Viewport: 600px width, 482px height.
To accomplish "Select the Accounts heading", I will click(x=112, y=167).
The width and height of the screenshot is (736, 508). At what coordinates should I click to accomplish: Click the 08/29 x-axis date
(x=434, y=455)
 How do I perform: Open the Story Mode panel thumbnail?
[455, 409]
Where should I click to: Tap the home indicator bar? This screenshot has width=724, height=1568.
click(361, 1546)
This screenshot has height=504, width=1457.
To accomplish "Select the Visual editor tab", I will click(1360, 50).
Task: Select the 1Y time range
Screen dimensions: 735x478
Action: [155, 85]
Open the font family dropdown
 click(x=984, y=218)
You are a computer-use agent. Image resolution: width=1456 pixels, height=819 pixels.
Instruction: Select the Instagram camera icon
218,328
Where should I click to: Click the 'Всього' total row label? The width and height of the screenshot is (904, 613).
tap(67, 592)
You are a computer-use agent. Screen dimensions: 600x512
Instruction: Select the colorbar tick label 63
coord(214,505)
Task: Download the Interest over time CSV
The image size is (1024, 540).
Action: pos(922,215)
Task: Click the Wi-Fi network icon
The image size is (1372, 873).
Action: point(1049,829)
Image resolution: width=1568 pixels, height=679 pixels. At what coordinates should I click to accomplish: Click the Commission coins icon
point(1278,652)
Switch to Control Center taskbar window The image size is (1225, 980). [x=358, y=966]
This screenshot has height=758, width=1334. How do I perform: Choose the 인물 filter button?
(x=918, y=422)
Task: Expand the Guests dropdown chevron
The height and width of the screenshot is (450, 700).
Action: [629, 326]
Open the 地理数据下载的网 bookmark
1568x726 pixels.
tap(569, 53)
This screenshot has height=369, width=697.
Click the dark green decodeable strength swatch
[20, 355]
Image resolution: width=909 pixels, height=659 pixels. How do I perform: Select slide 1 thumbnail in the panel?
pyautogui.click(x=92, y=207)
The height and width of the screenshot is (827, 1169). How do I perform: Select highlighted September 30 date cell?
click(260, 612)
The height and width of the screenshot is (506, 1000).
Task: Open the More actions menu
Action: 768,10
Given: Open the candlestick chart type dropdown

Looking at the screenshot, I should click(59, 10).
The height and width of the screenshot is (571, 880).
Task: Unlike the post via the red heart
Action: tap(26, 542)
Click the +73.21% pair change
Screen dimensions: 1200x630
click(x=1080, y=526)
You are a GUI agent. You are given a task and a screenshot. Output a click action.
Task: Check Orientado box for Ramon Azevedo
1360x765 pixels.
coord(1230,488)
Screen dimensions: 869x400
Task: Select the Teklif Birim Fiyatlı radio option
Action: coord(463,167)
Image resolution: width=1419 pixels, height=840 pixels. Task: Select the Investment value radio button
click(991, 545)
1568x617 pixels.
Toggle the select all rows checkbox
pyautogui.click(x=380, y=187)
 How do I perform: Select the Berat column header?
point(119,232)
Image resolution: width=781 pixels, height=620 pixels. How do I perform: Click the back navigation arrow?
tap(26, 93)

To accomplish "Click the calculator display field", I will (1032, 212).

□ □ □ □ □ □ □

> What to do
Extract every line from the records above that contains the word "computer".

> Output of the task
You are a computer-use agent. Image resolution: width=1456 pixels, height=819 pixels.
You are a computer-use agent. Screen dimensions: 600x512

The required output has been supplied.